Sunday, October 17, 2010

Legal Docket: Geert Vilders; The Federal Mandate to Purchase Health Insurance

Dutch Prosecutors Ask for Geert Vilders’ Acquittal

Geert Wilders, a member of the parliament of the Netherlands who is most known for resisting the Islamification of Europe, is charged with hate speech against Muslims. His prosecutors have taken the unusual step of asking the judge to acquit him, citing the fact that Gilders criticized Islam, not Muslims. The case is seen as a major test of free speech in the West versus increasing efforts by Islamists to silence critics of Islam.

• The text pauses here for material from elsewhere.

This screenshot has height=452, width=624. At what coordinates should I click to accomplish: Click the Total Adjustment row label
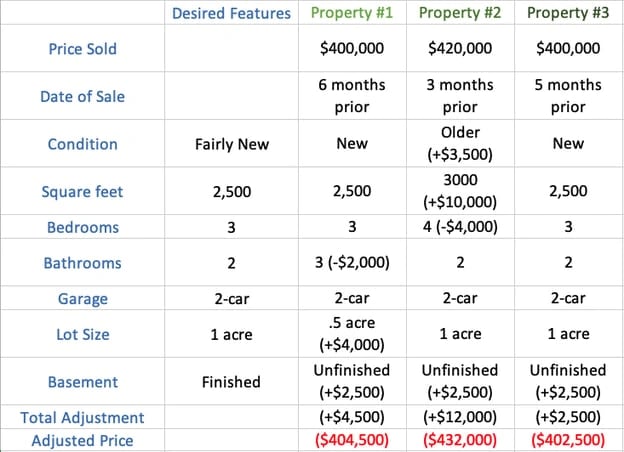(x=82, y=418)
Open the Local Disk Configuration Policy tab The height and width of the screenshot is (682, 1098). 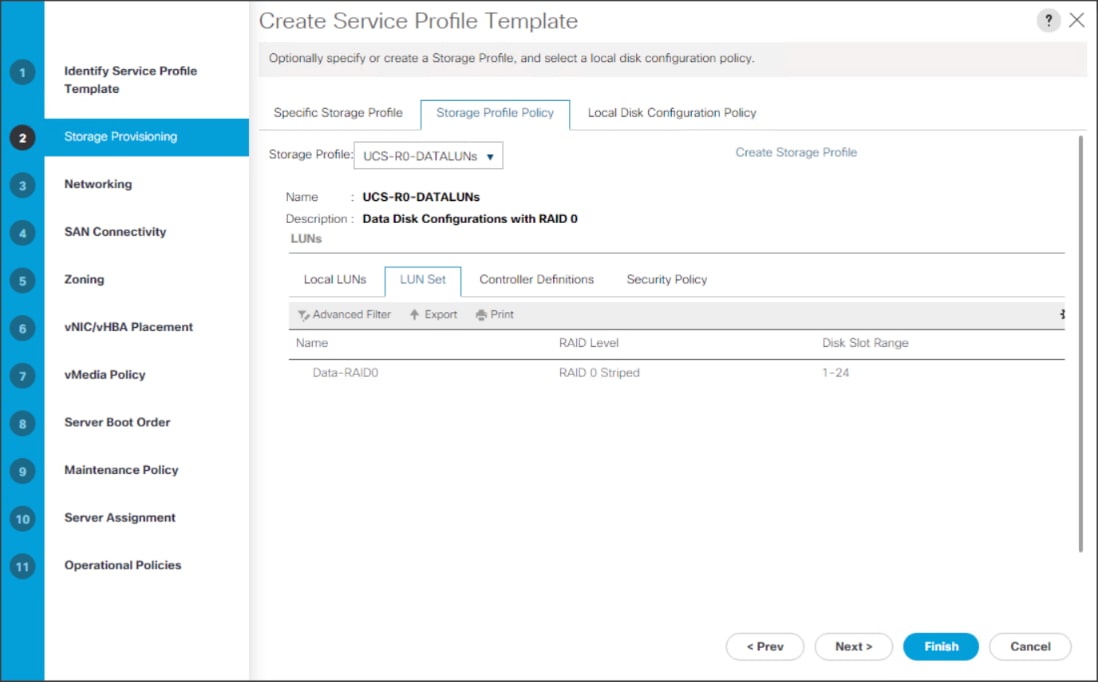click(671, 113)
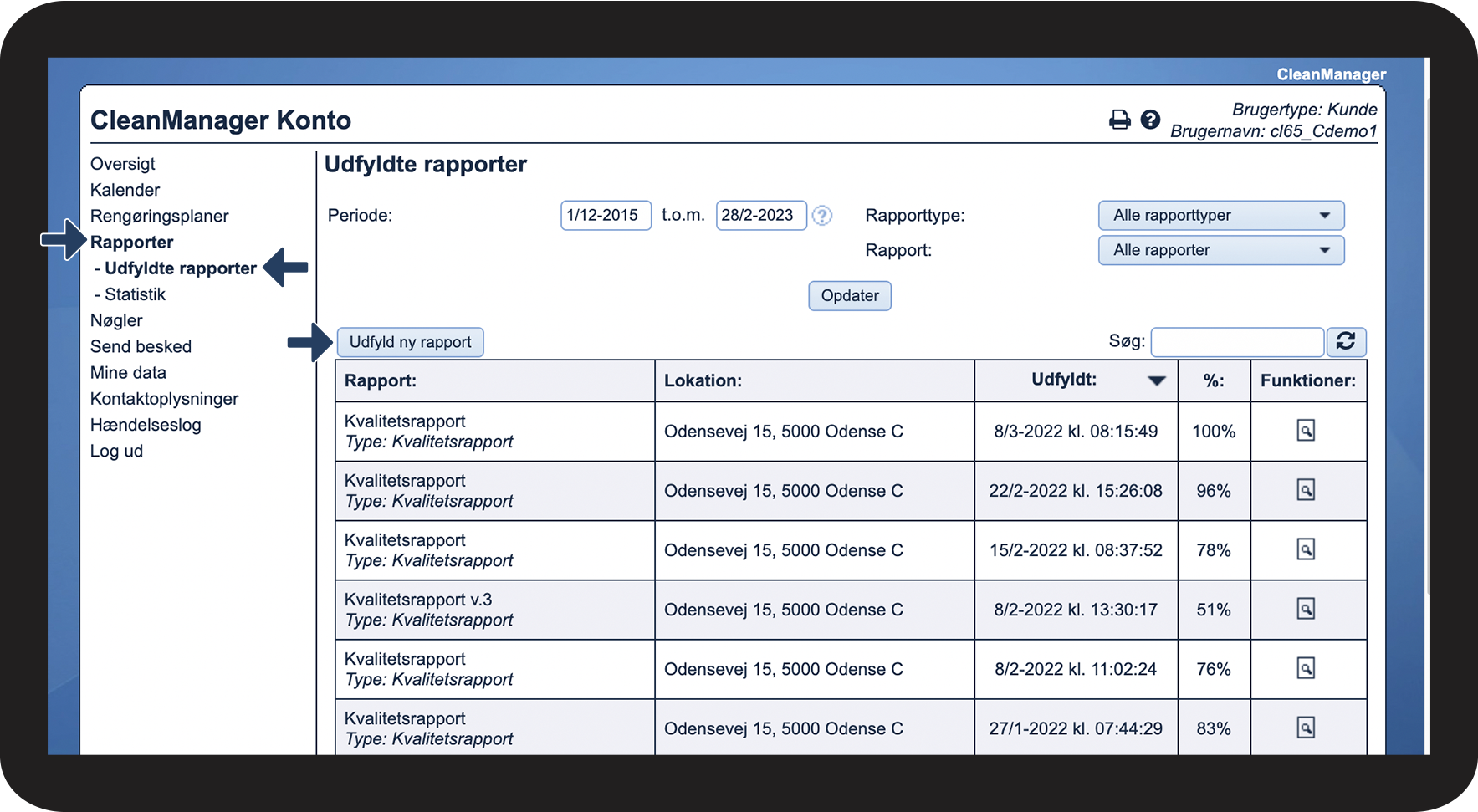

Update: A Federal Judge Rejects the Obama Administration Defense in the States’ Lawsuit against the Federal Mandate to Purchase Health Insurance

The federal district judge hearing the lawsuit filed by Florida and joined by nineteen other states against the Obama Administration’s mandate to purchase health insurance has rejected the Administration’s motion to dismiss the lawsuit. The judge ruled that the Obama Administration had contradicted itself by claiming that the mandate to purchase health insurance was a tax, for which the federal government has authority, after having called it a “penalty,” for which it does not have authority under the Commerce Clause of the United States Constitution, which gives Congress the power to regulate only interstate commerce (in order to prevent states from imposing tariffs on goods that are traded across state lines, i.e. to establish a free trade zone within the federal Union). The mandate is part of the Administration’s federalization of health insurance. For the first time in U.S. history, it would require the purchase of a product as a condition of residing within the States of the Union, which the States participating in the lawsuit consider an abuse of federal power and a violation of state sovereignty. The judge dismissed the Obama Administration’s contradictory argument on behalf of its motion to dismiss the case as similar to “Alice in Wonderland” and allowed the case to proceed.

In another federal case brought by private citizens in Michigan, a federal judge upheld the federal mandate, but the media reports did not explain her rationale. It appeared that the judge assumed that the federal government has constitutional authority over all economic activity, instead of only interstate commerce. The state lawsuit is considered the stronger case, at least until the federalization of health insurance is complete and private citizens can prove they have actually suffered harm.